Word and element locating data
▼▼▼

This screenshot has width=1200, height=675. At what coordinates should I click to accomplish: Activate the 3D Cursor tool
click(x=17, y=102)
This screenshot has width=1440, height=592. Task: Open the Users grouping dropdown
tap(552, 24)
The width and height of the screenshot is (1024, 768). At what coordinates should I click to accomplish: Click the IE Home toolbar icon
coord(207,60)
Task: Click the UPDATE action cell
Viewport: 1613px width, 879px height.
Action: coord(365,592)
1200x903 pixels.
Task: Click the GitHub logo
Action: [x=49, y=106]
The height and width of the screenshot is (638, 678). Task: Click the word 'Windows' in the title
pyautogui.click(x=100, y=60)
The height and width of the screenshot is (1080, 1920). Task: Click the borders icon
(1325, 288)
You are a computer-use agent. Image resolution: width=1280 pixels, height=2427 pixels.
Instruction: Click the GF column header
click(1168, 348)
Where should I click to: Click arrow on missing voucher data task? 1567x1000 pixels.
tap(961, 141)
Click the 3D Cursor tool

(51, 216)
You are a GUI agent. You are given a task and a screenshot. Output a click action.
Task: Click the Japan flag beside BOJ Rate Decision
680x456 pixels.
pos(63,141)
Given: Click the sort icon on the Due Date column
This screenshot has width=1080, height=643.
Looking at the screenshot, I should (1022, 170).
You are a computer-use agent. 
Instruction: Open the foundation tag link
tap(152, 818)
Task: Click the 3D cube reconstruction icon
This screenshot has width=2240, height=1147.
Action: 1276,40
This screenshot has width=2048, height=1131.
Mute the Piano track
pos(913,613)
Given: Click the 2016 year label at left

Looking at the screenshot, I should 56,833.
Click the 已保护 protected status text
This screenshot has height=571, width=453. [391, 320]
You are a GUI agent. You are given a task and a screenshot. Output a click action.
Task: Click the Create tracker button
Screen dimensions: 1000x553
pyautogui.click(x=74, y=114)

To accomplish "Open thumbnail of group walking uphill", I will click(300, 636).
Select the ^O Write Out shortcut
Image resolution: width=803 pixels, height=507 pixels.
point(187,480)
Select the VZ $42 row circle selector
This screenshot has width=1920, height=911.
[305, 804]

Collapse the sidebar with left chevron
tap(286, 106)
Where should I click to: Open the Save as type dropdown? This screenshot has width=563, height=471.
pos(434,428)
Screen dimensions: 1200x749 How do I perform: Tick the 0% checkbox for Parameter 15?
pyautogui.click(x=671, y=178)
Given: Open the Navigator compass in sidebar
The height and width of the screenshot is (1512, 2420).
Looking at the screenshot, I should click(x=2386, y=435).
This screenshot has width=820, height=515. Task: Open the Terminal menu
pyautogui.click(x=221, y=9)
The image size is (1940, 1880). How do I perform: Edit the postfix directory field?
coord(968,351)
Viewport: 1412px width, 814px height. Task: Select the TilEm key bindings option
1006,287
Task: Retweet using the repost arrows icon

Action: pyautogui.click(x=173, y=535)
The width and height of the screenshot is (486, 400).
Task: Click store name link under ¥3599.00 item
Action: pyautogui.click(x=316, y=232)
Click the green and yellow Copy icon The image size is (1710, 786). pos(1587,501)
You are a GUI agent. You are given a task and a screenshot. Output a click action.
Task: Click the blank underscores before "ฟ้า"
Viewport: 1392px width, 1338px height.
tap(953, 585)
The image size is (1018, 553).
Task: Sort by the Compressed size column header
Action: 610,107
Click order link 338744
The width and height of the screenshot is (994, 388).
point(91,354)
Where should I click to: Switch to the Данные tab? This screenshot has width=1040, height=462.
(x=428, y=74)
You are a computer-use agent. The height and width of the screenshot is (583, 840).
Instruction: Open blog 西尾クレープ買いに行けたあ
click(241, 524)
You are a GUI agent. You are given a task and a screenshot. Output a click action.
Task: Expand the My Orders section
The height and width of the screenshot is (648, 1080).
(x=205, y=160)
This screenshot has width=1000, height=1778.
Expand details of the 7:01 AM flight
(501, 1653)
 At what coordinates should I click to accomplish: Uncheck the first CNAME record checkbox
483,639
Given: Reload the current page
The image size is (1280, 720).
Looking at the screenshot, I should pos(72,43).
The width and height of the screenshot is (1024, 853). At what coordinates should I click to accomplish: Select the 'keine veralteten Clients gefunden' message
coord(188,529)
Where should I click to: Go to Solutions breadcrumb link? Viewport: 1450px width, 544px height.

▲▲▲

### Required task
Copy the material again verbatim, starting at the line containing "Where should I click to: Open" and ending with the line containing "Looking at the screenshot, I should pos(72,43).".

### Solution
Where should I click to: Open the Save as type dropdown? This screenshot has width=563, height=471.
pos(434,428)
Screen dimensions: 1200x749 How do I perform: Tick the 0% checkbox for Parameter 15?
pyautogui.click(x=671, y=178)
Given: Open the Navigator compass in sidebar
The height and width of the screenshot is (1512, 2420).
Looking at the screenshot, I should click(x=2386, y=435).
This screenshot has width=820, height=515. Task: Open the Terminal menu
pyautogui.click(x=221, y=9)
The image size is (1940, 1880). How do I perform: Edit the postfix directory field?
coord(968,351)
Viewport: 1412px width, 814px height. Task: Select the TilEm key bindings option
1006,287
Task: Retweet using the repost arrows icon

Action: pyautogui.click(x=173, y=535)
The width and height of the screenshot is (486, 400).
Task: Click store name link under ¥3599.00 item
Action: pyautogui.click(x=316, y=232)
Click the green and yellow Copy icon The image size is (1710, 786). pos(1587,501)
You are a GUI agent. You are given a task and a screenshot. Output a click action.
Task: Click the blank underscores before "ฟ้า"
Viewport: 1392px width, 1338px height.
tap(953, 585)
The image size is (1018, 553).
Task: Sort by the Compressed size column header
Action: 610,107
Click order link 338744
The width and height of the screenshot is (994, 388).
point(91,354)
Where should I click to: Switch to the Данные tab? This screenshot has width=1040, height=462.
(x=428, y=74)
You are a computer-use agent. The height and width of the screenshot is (583, 840).
Instruction: Open blog 西尾クレープ買いに行けたあ
click(241, 524)
You are a GUI agent. You are given a task and a screenshot. Output a click action.
Task: Expand the My Orders section
The height and width of the screenshot is (648, 1080).
(x=205, y=160)
This screenshot has width=1000, height=1778.
Expand details of the 7:01 AM flight
(501, 1653)
 At what coordinates should I click to accomplish: Uncheck the first CNAME record checkbox
483,639
Given: Reload the current page
The image size is (1280, 720).
Looking at the screenshot, I should pos(72,43).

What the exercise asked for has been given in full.